• _To be done_: Copy each of the following items word for word, keeping every line unchanged.
* START Extracted records *
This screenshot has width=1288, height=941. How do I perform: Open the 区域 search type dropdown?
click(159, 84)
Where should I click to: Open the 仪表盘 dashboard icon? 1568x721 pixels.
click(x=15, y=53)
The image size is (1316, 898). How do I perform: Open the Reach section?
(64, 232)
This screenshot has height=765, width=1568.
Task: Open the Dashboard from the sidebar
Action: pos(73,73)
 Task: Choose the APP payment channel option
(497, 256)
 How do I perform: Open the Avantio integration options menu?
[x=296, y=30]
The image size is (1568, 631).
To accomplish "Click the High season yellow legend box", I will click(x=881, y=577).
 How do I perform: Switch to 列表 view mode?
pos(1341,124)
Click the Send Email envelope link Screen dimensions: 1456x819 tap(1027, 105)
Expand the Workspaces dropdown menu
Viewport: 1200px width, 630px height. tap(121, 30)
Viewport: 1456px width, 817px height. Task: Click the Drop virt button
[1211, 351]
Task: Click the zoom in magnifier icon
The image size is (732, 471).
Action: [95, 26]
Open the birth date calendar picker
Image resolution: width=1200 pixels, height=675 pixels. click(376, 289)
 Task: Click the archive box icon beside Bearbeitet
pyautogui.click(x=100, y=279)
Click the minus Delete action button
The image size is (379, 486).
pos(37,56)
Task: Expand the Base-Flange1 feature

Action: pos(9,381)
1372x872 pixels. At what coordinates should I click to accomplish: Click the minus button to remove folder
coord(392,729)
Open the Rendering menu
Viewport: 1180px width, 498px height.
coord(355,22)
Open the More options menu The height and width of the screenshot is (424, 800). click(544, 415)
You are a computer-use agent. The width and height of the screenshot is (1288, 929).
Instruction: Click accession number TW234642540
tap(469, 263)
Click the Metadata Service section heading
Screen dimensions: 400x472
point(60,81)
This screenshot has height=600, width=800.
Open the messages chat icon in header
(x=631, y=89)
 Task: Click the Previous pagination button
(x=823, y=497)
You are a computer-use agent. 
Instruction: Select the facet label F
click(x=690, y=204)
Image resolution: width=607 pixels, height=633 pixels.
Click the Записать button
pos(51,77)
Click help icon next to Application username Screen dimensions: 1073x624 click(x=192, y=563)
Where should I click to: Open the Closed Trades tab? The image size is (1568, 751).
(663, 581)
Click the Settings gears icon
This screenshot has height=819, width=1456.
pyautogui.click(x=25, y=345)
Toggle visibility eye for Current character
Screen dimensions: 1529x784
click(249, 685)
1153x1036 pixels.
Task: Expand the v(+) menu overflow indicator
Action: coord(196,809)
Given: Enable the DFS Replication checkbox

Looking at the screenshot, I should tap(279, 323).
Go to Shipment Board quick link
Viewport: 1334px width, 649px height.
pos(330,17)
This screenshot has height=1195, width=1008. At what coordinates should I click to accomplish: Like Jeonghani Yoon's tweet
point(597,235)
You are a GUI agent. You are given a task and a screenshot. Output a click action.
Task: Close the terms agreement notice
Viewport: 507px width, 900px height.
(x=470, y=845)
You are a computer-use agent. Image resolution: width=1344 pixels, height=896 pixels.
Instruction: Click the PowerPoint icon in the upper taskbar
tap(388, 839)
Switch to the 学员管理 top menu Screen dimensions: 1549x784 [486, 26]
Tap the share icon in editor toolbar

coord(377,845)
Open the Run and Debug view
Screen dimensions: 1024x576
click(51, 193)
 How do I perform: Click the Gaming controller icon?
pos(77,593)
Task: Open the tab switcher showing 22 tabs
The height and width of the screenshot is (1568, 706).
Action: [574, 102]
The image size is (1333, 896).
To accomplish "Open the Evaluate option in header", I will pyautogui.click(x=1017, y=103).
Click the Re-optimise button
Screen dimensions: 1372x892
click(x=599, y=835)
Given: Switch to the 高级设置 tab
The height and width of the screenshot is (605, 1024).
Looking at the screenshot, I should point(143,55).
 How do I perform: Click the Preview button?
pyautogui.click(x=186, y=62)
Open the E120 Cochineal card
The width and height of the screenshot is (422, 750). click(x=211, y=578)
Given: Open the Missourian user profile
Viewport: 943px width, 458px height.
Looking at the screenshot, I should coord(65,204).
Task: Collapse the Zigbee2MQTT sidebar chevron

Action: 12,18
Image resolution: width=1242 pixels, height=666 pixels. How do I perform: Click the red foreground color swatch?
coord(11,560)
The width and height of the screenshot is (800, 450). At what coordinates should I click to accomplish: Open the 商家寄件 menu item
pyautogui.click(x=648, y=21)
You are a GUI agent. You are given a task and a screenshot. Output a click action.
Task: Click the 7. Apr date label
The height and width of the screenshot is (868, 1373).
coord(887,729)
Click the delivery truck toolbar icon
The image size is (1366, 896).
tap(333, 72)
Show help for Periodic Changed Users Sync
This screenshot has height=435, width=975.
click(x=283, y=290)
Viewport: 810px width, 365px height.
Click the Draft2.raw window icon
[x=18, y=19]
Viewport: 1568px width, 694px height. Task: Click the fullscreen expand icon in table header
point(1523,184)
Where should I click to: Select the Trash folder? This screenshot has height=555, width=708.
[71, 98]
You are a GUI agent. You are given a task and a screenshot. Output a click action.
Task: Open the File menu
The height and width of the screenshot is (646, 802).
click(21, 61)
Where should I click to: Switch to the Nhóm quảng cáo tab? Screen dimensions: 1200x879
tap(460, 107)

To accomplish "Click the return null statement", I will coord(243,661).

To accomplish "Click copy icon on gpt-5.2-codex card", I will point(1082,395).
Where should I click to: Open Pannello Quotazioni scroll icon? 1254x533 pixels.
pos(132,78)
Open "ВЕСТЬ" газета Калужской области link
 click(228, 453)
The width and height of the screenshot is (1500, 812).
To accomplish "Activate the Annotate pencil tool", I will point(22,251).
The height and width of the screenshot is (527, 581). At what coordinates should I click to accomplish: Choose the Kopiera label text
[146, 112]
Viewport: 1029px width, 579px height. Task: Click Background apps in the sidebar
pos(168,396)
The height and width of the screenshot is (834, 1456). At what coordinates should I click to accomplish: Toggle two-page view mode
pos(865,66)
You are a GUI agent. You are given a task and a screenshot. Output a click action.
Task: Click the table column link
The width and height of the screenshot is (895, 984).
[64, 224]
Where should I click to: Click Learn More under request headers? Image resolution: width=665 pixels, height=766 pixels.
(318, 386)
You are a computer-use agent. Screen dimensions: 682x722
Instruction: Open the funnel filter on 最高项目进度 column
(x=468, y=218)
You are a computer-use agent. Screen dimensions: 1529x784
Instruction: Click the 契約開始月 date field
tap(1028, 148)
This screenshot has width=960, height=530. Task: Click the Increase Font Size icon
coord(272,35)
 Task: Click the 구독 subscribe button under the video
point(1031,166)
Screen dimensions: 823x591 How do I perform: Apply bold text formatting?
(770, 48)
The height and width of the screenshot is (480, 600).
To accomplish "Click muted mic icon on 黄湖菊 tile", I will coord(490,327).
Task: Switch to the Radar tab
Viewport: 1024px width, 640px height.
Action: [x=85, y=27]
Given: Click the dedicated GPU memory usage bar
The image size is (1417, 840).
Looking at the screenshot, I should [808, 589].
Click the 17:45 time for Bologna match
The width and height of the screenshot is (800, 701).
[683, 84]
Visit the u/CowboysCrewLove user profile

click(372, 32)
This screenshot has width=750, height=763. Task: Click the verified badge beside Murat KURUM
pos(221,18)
* END Extracted records *
• _Final result_:
This screenshot has width=1288, height=941. How do I perform: Open the 区域 search type dropdown?
click(159, 84)
Where should I click to: Open the 仪表盘 dashboard icon? 1568x721 pixels.
click(x=15, y=53)
The image size is (1316, 898). How do I perform: Open the Reach section?
(64, 232)
This screenshot has height=765, width=1568.
Task: Open the Dashboard from the sidebar
Action: pos(73,73)
 Task: Choose the APP payment channel option
(497, 256)
 How do I perform: Open the Avantio integration options menu?
[x=296, y=30]
The image size is (1568, 631).
To accomplish "Click the High season yellow legend box", I will click(x=881, y=577).
 How do I perform: Switch to 列表 view mode?
pos(1341,124)
Click the Send Email envelope link Screen dimensions: 1456x819 tap(1027, 105)
Expand the Workspaces dropdown menu
Viewport: 1200px width, 630px height. tap(121, 30)
Viewport: 1456px width, 817px height. Task: Click the Drop virt button
[1211, 351]
Task: Click the zoom in magnifier icon
The image size is (732, 471).
Action: [95, 26]
Open the birth date calendar picker
Image resolution: width=1200 pixels, height=675 pixels. click(376, 289)
 Task: Click the archive box icon beside Bearbeitet
pyautogui.click(x=100, y=279)
Click the minus Delete action button
The image size is (379, 486).
pos(37,56)
Task: Expand the Base-Flange1 feature

Action: pos(9,381)
1372x872 pixels. At what coordinates should I click to accomplish: Click the minus button to remove folder
coord(392,729)
Open the Rendering menu
Viewport: 1180px width, 498px height.
coord(355,22)
Open the More options menu The height and width of the screenshot is (424, 800). click(544, 415)
You are a computer-use agent. The width and height of the screenshot is (1288, 929).
Instruction: Click accession number TW234642540
tap(469, 263)
Click the Metadata Service section heading
Screen dimensions: 400x472
point(60,81)
This screenshot has height=600, width=800.
Open the messages chat icon in header
(x=631, y=89)
 Task: Click the Previous pagination button
(x=823, y=497)
You are a computer-use agent. 
Instruction: Select the facet label F
click(x=690, y=204)
Image resolution: width=607 pixels, height=633 pixels.
Click the Записать button
pos(51,77)
Click help icon next to Application username Screen dimensions: 1073x624 click(x=192, y=563)
Where should I click to: Open the Closed Trades tab? The image size is (1568, 751).
(663, 581)
Click the Settings gears icon
This screenshot has height=819, width=1456.
pyautogui.click(x=25, y=345)
Toggle visibility eye for Current character
Screen dimensions: 1529x784
click(249, 685)
1153x1036 pixels.
Task: Expand the v(+) menu overflow indicator
Action: coord(196,809)
Given: Enable the DFS Replication checkbox

Looking at the screenshot, I should tap(279, 323).
Go to Shipment Board quick link
Viewport: 1334px width, 649px height.
pos(330,17)
This screenshot has height=1195, width=1008. At what coordinates should I click to accomplish: Like Jeonghani Yoon's tweet
point(597,235)
You are a GUI agent. You are given a task and a screenshot. Output a click action.
Task: Close the terms agreement notice
Viewport: 507px width, 900px height.
(x=470, y=845)
You are a computer-use agent. Image resolution: width=1344 pixels, height=896 pixels.
Instruction: Click the PowerPoint icon in the upper taskbar
tap(388, 839)
Switch to the 学员管理 top menu Screen dimensions: 1549x784 [486, 26]
Tap the share icon in editor toolbar

coord(377,845)
Open the Run and Debug view
Screen dimensions: 1024x576
click(51, 193)
 How do I perform: Click the Gaming controller icon?
pos(77,593)
Task: Open the tab switcher showing 22 tabs
The height and width of the screenshot is (1568, 706).
Action: [574, 102]
The image size is (1333, 896).
To accomplish "Open the Evaluate option in header", I will pyautogui.click(x=1017, y=103).
Click the Re-optimise button
Screen dimensions: 1372x892
click(x=599, y=835)
Given: Switch to the 高级设置 tab
The height and width of the screenshot is (605, 1024).
Looking at the screenshot, I should point(143,55).
 How do I perform: Click the Preview button?
pyautogui.click(x=186, y=62)
Open the E120 Cochineal card
The width and height of the screenshot is (422, 750). click(x=211, y=578)
Given: Open the Missourian user profile
Viewport: 943px width, 458px height.
Looking at the screenshot, I should coord(65,204).
Task: Collapse the Zigbee2MQTT sidebar chevron

Action: 12,18
Image resolution: width=1242 pixels, height=666 pixels. How do I perform: Click the red foreground color swatch?
coord(11,560)
The width and height of the screenshot is (800, 450). At what coordinates should I click to accomplish: Open the 商家寄件 menu item
pyautogui.click(x=648, y=21)
You are a GUI agent. You are given a task and a screenshot. Output a click action.
Task: Click the 7. Apr date label
The height and width of the screenshot is (868, 1373).
coord(887,729)
Click the delivery truck toolbar icon
The image size is (1366, 896).
tap(333, 72)
Show help for Periodic Changed Users Sync
This screenshot has height=435, width=975.
click(x=283, y=290)
Viewport: 810px width, 365px height.
Click the Draft2.raw window icon
[x=18, y=19]
Viewport: 1568px width, 694px height. Task: Click the fullscreen expand icon in table header
point(1523,184)
Where should I click to: Select the Trash folder? This screenshot has height=555, width=708.
[71, 98]
You are a GUI agent. You are given a task and a screenshot. Output a click action.
Task: Open the File menu
The height and width of the screenshot is (646, 802).
click(21, 61)
Where should I click to: Switch to the Nhóm quảng cáo tab? Screen dimensions: 1200x879
tap(460, 107)

To accomplish "Click the return null statement", I will coord(243,661).

To accomplish "Click copy icon on gpt-5.2-codex card", I will point(1082,395).
Where should I click to: Open Pannello Quotazioni scroll icon? 1254x533 pixels.
pos(132,78)
Open "ВЕСТЬ" газета Калужской области link
 click(228, 453)
The width and height of the screenshot is (1500, 812).
To accomplish "Activate the Annotate pencil tool", I will point(22,251).
The height and width of the screenshot is (527, 581). At what coordinates should I click to accomplish: Choose the Kopiera label text
[146, 112]
Viewport: 1029px width, 579px height. Task: Click Background apps in the sidebar
pos(168,396)
The height and width of the screenshot is (834, 1456). At what coordinates should I click to accomplish: Toggle two-page view mode
pos(865,66)
You are a GUI agent. You are given a task and a screenshot. Output a click action.
Task: Click the table column link
The width and height of the screenshot is (895, 984).
[64, 224]
Where should I click to: Click Learn More under request headers? Image resolution: width=665 pixels, height=766 pixels.
(318, 386)
You are a computer-use agent. Screen dimensions: 682x722
Instruction: Open the funnel filter on 最高项目进度 column
(x=468, y=218)
You are a computer-use agent. Screen dimensions: 1529x784
Instruction: Click the 契約開始月 date field
tap(1028, 148)
This screenshot has width=960, height=530. Task: Click the Increase Font Size icon
coord(272,35)
 Task: Click the 구독 subscribe button under the video
point(1031,166)
Screen dimensions: 823x591 How do I perform: Apply bold text formatting?
(770, 48)
The height and width of the screenshot is (480, 600).
To accomplish "Click muted mic icon on 黄湖菊 tile", I will coord(490,327).
Task: Switch to the Radar tab
Viewport: 1024px width, 640px height.
Action: [x=85, y=27]
Given: Click the dedicated GPU memory usage bar
The image size is (1417, 840).
Looking at the screenshot, I should [808, 589].
Click the 17:45 time for Bologna match
The width and height of the screenshot is (800, 701).
[683, 84]
Visit the u/CowboysCrewLove user profile

click(372, 32)
This screenshot has width=750, height=763. Task: Click the verified badge beside Murat KURUM
pos(221,18)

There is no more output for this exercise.